→ Records excerpted from a collection:
○ ○ ○

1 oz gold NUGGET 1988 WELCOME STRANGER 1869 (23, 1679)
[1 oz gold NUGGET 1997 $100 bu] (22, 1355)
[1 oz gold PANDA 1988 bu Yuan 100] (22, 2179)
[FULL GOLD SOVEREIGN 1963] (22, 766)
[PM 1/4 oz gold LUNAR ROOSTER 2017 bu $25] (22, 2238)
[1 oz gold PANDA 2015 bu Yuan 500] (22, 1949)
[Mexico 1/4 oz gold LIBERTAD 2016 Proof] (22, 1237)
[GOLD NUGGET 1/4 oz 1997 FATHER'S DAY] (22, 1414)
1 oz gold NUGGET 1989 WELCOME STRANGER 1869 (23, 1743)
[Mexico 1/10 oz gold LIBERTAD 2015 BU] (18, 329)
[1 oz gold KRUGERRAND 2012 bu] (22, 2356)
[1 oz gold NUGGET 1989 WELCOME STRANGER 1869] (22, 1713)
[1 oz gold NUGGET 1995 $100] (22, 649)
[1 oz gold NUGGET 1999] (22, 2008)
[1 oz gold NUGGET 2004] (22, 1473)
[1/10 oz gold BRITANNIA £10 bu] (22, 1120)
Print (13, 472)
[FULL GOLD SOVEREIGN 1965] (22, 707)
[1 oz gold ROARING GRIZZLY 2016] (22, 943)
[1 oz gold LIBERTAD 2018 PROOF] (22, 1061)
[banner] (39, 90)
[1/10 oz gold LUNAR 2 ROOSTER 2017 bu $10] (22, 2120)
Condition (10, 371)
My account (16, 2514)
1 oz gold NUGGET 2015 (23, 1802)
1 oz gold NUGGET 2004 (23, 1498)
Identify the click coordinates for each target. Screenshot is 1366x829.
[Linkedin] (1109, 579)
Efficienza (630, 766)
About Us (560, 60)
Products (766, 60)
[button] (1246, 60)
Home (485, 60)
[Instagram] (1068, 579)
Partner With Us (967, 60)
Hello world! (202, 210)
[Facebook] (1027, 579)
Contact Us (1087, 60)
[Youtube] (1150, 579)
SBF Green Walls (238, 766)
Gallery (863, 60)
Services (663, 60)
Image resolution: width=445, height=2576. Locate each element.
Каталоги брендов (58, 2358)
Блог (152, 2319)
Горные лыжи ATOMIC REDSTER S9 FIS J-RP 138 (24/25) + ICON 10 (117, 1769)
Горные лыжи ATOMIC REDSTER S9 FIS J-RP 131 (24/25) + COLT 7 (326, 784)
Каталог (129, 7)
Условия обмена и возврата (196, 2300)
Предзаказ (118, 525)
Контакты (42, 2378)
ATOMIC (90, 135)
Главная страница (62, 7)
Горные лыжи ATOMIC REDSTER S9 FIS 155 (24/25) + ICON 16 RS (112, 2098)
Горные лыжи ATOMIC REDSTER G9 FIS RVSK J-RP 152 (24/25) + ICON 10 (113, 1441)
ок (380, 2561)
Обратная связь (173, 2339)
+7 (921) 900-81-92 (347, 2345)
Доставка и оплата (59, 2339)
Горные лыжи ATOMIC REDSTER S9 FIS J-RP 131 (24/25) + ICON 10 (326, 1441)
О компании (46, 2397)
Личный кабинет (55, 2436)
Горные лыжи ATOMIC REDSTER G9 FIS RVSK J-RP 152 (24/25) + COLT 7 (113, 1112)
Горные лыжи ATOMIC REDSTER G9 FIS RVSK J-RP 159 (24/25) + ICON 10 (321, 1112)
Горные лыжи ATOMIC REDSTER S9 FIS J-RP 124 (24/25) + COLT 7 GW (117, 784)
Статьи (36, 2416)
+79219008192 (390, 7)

○ ○ ○

→ YOUR ASSIGNMENT: Copy every line of the data above in which the string "REDSTER" appears.

→ WRITTEN RESPONSE:
Горные лыжи ATOMIC REDSTER S9 FIS J-RP 138 (24/25) + ICON 10 (117, 1769)
Горные лыжи ATOMIC REDSTER S9 FIS J-RP 131 (24/25) + COLT 7 (326, 784)
Горные лыжи ATOMIC REDSTER S9 FIS 155 (24/25) + ICON 16 RS (112, 2098)
Горные лыжи ATOMIC REDSTER G9 FIS RVSK J-RP 152 (24/25) + ICON 10 (113, 1441)
Горные лыжи ATOMIC REDSTER S9 FIS J-RP 131 (24/25) + ICON 10 (326, 1441)
Горные лыжи ATOMIC REDSTER G9 FIS RVSK J-RP 152 (24/25) + COLT 7 (113, 1112)
Горные лыжи ATOMIC REDSTER G9 FIS RVSK J-RP 159 (24/25) + ICON 10 (321, 1112)
Горные лыжи ATOMIC REDSTER S9 FIS J-RP 124 (24/25) + COLT 7 GW (117, 784)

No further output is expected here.